Philip Roth. Foto: Jimmy Jeong.


Um grito desbocado contra um sistema fabricado para punir seus indivíduos. Esta é uma só das possibilidades de leitura do romance que se inscreve entre os primeiros – e logo entre os que projetaram o nome do escritor Philip Roth. Publicado no final da década de 1960, nele se condensa todo o espírito de rebeldia nascido anos antes num Estados Unidos que embora tenha vendido a imagem de símbolo da liberdade sempre foi um país retrógrado, no sentido moral e dos costumes, e opressor, contra todos aqueles que divergem do status quo determinado pelo ideal social imposto pelo poder.
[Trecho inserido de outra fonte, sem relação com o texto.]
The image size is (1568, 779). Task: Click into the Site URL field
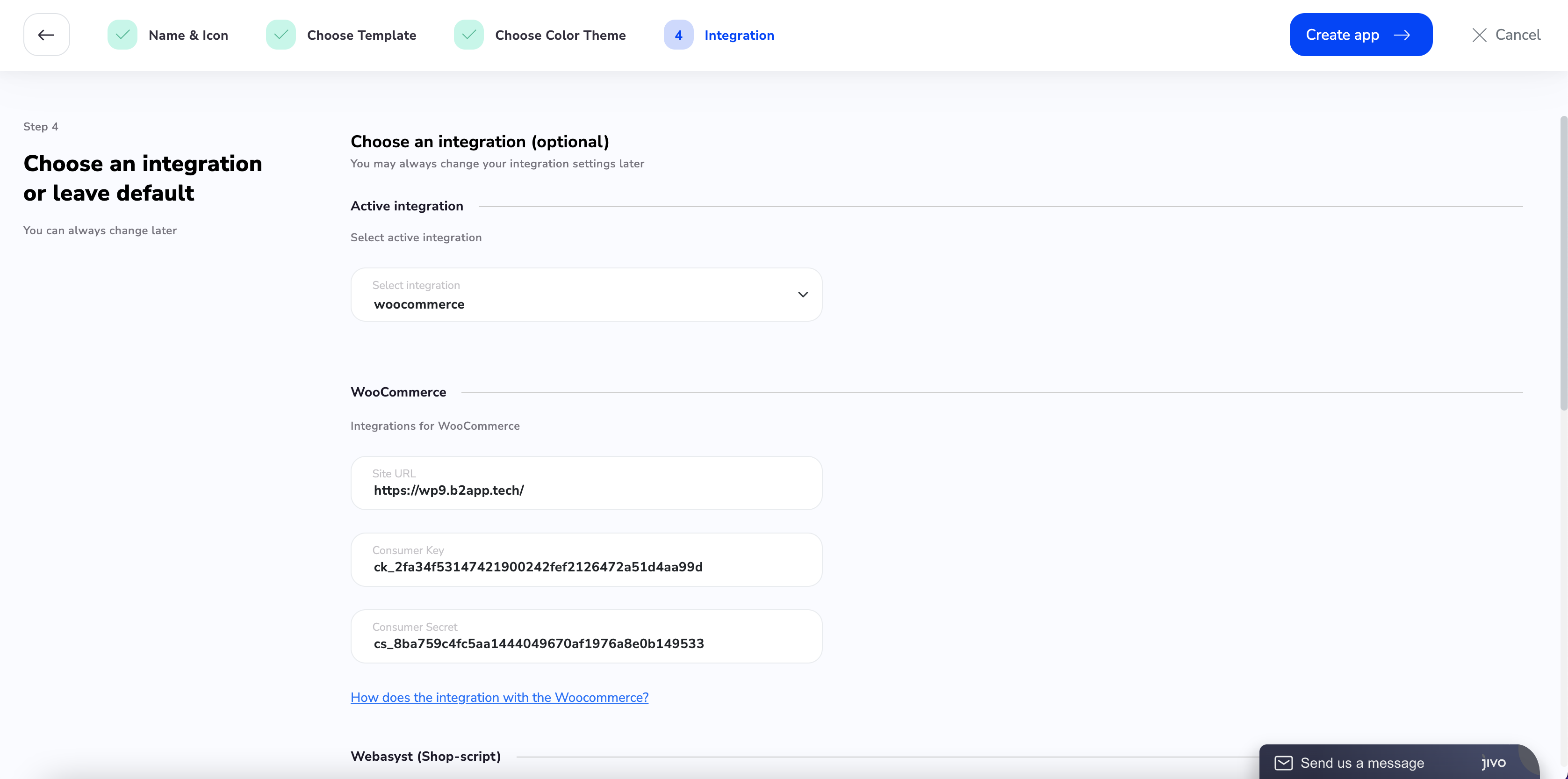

Philip Roth não ataca abertamente esse modelo social porque está imbuído do espírito artístico de não se revelar abertamente sobre o que repudia – a estratégia não é burlar o poder, mas de rir-se dele e não ser acusado de romancista panfletário. O resultado é uma arma de alta precisão indispensável desde sempre: quando da sua publicação e muito depois, porque ainda que os EEUU resolvam seu grande complexo, este será um retrato indispensável para olhar o passado desse país. Nisso reside a perspicácia da grande obra literária.

Mas, de que maneira, Roth, tece suas implicações sobre os danos causados pelo modelo social estadunidense? O romancista recorre a outro modelo e é a partir de sua caricatura que o leitor mais atento logo perceberá que a crítica é não especificamente ao modelo usado e sim ao modelo inferido. A narrativa principia como uma tentativa de biografia de uma personagem e acaba por ser apenas um amontoado de situações que não respondem pelo propósito. Isto é, também estrutural e formalmente, o leitor se encontrará diante de um projeto narrativo frustrado – confluindo tema, estrutura e forma para um só propósito: aviltar uma sociedade incapaz de responder pelos atos e sem quaisquer perspectivas de sair das estreitas linhas que desde o alvorecer da história se fazem desenhadas.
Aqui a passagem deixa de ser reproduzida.